Reproduce precisely the lines of the listing below, starting with the line that contains "Given: Open Expiry dropdown showing Apr17 '14" and stopping after the line that contains "Given: Open the chat messages panel"; include nothing else.

··· Input data

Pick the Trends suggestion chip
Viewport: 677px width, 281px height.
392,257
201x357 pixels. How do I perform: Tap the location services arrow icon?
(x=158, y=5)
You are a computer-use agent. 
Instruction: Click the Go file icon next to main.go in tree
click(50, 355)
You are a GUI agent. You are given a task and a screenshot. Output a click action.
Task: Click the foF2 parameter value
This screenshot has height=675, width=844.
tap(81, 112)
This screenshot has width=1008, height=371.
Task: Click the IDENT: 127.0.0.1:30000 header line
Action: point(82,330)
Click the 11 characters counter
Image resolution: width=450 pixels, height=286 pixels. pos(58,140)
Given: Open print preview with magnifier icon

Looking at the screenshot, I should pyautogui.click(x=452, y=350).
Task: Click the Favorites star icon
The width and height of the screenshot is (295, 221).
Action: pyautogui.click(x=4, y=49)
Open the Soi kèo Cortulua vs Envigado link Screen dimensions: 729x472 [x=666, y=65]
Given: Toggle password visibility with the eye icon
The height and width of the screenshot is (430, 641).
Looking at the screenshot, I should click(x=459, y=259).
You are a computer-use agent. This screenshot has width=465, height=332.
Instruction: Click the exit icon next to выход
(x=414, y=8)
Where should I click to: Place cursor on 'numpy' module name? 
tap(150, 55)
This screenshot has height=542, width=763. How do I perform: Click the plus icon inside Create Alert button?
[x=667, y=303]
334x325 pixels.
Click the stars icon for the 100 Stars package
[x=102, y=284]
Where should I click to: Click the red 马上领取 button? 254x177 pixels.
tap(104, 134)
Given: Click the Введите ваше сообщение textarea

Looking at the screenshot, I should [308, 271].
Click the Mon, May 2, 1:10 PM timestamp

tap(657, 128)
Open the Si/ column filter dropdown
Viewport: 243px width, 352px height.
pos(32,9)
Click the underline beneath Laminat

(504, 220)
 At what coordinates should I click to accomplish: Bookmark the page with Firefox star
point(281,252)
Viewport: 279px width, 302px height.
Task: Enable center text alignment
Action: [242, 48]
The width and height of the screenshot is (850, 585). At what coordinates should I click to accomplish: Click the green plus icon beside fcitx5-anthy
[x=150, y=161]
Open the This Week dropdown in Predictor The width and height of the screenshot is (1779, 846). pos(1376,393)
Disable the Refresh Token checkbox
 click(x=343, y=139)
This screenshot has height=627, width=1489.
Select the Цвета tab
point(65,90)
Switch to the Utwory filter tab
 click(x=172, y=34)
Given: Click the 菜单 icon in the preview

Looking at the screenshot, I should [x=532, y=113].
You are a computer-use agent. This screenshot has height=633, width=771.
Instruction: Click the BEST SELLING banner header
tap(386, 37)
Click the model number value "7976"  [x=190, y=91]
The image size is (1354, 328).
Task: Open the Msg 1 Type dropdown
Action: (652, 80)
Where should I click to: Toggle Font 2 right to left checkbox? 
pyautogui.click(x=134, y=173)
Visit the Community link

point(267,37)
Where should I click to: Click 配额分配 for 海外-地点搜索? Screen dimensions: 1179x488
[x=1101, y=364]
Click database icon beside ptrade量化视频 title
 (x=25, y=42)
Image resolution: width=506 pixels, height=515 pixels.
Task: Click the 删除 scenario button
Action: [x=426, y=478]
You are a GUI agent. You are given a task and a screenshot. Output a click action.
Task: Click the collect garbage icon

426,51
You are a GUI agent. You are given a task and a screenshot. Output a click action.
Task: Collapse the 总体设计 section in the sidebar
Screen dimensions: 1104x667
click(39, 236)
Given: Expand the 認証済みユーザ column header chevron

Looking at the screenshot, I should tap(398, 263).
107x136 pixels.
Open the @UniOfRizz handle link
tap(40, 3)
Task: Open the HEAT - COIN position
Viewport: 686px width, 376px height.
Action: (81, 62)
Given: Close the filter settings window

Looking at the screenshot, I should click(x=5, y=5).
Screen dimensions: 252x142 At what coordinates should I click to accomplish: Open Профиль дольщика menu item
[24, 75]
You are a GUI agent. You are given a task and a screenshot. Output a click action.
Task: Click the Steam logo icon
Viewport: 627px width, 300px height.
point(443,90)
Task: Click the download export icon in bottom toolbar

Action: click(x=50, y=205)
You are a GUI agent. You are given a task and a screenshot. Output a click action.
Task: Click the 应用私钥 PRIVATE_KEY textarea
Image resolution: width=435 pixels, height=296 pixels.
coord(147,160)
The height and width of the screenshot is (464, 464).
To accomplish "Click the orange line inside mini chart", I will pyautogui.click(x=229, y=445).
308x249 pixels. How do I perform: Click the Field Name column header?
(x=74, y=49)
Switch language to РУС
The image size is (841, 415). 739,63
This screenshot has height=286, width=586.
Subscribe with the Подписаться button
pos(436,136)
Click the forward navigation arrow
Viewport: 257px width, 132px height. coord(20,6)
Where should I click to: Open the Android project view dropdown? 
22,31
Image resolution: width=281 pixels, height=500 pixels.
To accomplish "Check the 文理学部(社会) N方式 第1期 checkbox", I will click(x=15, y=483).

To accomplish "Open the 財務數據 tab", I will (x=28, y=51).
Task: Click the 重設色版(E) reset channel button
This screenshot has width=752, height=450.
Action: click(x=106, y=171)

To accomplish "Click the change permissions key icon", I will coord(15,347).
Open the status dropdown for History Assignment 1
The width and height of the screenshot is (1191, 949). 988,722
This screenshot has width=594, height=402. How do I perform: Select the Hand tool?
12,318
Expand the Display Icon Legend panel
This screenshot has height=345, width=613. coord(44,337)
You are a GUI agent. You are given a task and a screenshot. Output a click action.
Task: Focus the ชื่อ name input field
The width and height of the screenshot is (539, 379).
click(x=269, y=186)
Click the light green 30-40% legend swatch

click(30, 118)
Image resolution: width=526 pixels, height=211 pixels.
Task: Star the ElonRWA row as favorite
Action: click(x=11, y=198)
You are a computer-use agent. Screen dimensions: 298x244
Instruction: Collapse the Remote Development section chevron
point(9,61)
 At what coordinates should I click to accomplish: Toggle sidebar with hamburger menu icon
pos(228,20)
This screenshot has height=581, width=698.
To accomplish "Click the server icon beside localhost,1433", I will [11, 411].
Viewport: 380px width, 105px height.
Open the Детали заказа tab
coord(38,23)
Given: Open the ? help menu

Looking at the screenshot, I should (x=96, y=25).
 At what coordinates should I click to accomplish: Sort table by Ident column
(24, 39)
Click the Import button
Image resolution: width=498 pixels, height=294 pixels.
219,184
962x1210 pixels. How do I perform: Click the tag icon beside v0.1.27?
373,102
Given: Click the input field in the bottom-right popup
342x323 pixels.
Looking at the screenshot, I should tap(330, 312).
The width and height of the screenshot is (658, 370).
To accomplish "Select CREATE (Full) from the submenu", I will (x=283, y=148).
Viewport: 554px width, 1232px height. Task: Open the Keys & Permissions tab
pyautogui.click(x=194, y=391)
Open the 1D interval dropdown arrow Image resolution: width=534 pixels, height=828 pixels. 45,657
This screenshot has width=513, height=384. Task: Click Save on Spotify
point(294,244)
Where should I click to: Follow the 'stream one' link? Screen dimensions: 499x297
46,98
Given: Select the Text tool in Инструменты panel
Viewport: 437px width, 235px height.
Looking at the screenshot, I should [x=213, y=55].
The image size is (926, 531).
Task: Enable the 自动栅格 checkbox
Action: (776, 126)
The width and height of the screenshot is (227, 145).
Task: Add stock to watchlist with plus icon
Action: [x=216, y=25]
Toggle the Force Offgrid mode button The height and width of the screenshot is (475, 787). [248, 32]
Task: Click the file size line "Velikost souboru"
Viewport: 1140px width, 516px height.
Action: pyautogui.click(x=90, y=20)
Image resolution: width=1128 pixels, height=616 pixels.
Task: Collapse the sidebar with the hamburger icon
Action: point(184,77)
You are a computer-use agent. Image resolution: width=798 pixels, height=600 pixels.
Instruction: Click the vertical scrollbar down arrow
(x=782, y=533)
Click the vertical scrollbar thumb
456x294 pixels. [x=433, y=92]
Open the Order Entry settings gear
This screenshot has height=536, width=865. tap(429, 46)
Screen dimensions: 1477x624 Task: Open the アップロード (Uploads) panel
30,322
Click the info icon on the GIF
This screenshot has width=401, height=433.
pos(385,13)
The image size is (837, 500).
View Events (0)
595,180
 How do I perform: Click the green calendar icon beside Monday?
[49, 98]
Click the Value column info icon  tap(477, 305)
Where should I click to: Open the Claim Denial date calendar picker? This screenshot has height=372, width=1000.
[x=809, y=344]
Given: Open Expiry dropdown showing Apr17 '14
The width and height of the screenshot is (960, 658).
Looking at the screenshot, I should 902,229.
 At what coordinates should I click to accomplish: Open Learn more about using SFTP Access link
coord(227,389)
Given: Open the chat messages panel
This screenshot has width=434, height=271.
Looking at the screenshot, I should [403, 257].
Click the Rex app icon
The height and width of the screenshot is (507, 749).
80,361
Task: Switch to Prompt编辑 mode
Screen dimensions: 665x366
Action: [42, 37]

······

Solution to the exercise:
Given: Open Expiry dropdown showing Apr17 '14
The width and height of the screenshot is (960, 658).
Looking at the screenshot, I should 902,229.
 At what coordinates should I click to accomplish: Open Learn more about using SFTP Access link
coord(227,389)
Given: Open the chat messages panel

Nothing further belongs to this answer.